Morgagni hernia is a rare type of congenital diaphragmatic hernia, and its prenatal diagnosis by ultrasound is extremely challenging, especially when combined with massive pericardial effusion, as it can be easily confused with other diaphragmatic hernias. This article reports a case of fetal Morgagni hernia definitively diagnosed by serial prenatal ultrasound and magnetic resonance imaging, followed by successful intrauterine pericardial drainage and postnatal surgical correction. It aims to emphasize the importance of standardized imaging follow-up for prenatal identification and perinatal management of this condition.

Case presentation

A 28-year-old primigravida with no family history of genetic disorders underwent prenatal ultrasound at an outside hospital at 22 weeks of gestation, which revealed massive fetal pleural effusion, borderline normal width of the left lateral ventricle, and growth parameters below the 2.5th percentile for gestational age. At 27 weeks of gestation, she was referred to our hospital.
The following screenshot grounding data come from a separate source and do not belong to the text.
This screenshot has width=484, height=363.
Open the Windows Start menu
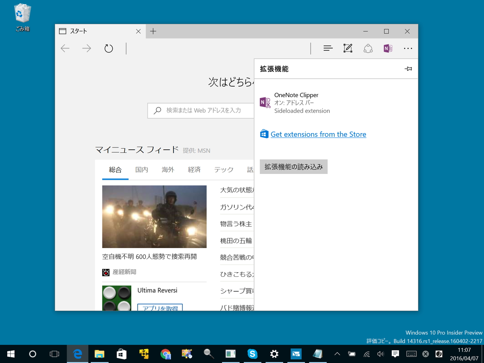point(10,354)
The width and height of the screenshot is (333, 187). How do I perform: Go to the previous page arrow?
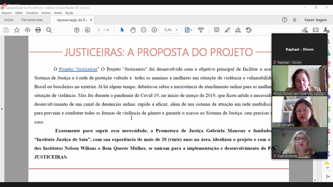tap(77, 30)
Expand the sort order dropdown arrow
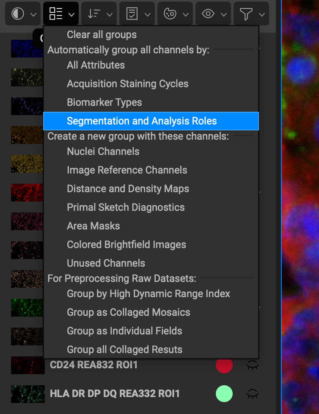This screenshot has height=414, width=319. [x=110, y=14]
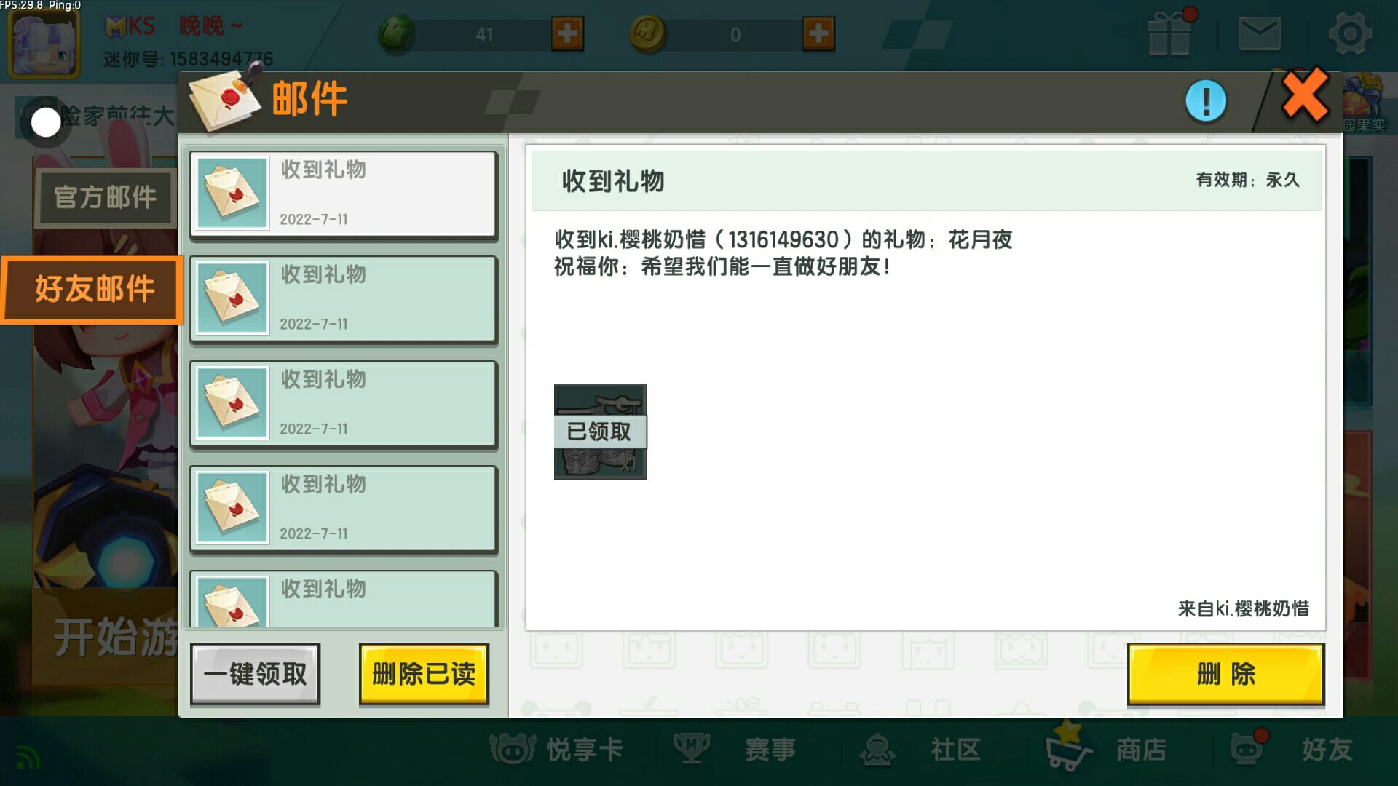Click the 删除已读 button
This screenshot has height=786, width=1398.
(x=424, y=674)
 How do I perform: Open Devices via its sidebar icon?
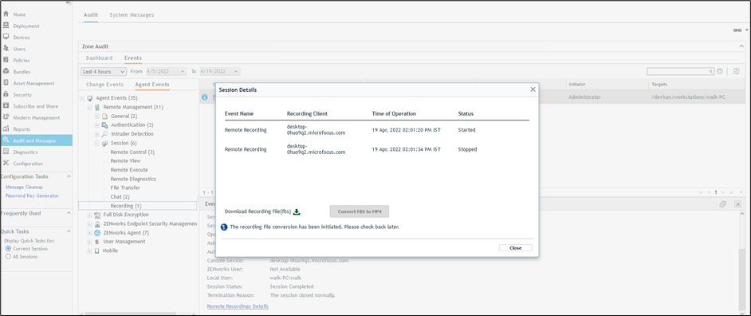click(6, 37)
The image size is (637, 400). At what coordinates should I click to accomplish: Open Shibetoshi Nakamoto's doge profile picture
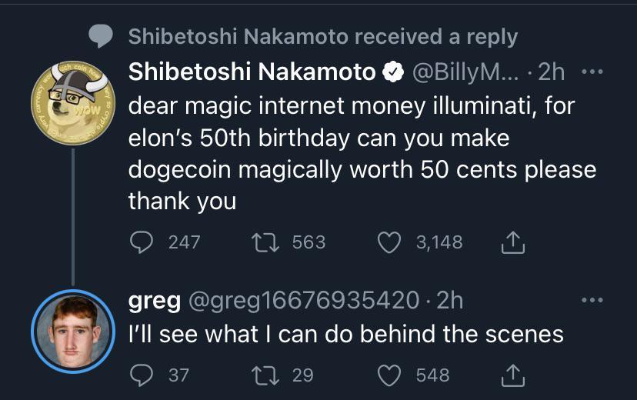[x=72, y=102]
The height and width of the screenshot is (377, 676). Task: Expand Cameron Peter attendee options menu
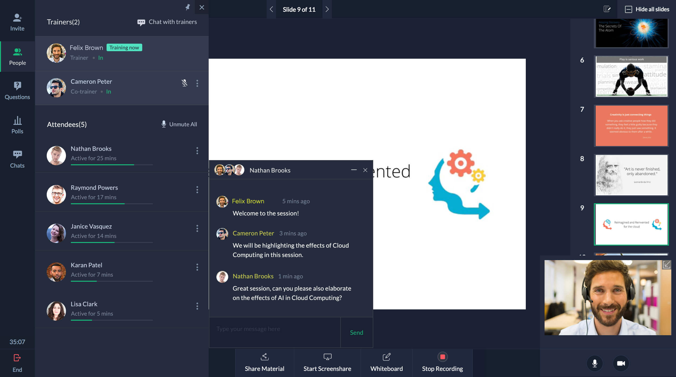197,83
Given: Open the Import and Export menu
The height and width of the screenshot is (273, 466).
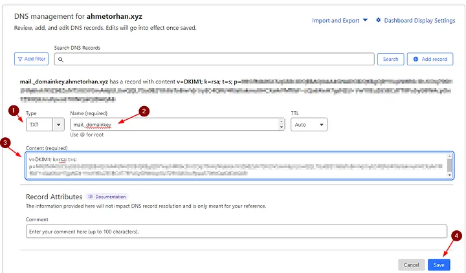Looking at the screenshot, I should pos(339,21).
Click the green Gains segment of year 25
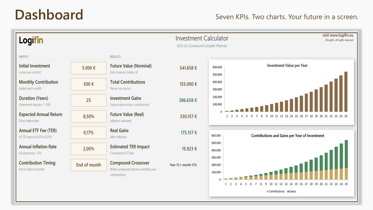This screenshot has width=373, height=210. click(346, 154)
Ultrasound and magnetic resonance imaging demonstrated a retrosternal liver herniation (Morgagni hernia) accompanied by massive pericardial effusion (range 48 mm × 28 mm). The lungs were compressed, but the lung-to-head ratio was 1.53, indicating acceptable lung development. After family consent, successful intrauterine pericardial drainage was performed at an outside hospital, with significant improvement in lung expansion observed 4 weeks post-procedure. A male infant weighing 2400 g was delivered by cesarean section at 39⁺ weeks of gestation. Postnatal imaging confirmed the Morgagni hernia, and on the second day after birth, diaphragmatic herniorrhaphy was performed, during which the herniated liver was reduced and the diaphragmatic defect was sutured. The infant recovered well after surgery.

Conclusion

This case demonstrates the value of serial prenatal ultrasound combined with magnetic resonance imaging for the accurate diagnosis of Morgagni hernia with pericardial effusion. It also confirms that intrauterine pericardial drainage, when lung development is acceptable, can effectively relieve fetal lung compression and create favorable conditions for postnatal surgical correction, reflecting the positive impact of integrated prenatal–postnatal management on the prognosis of this rare diaphragmatic hernia.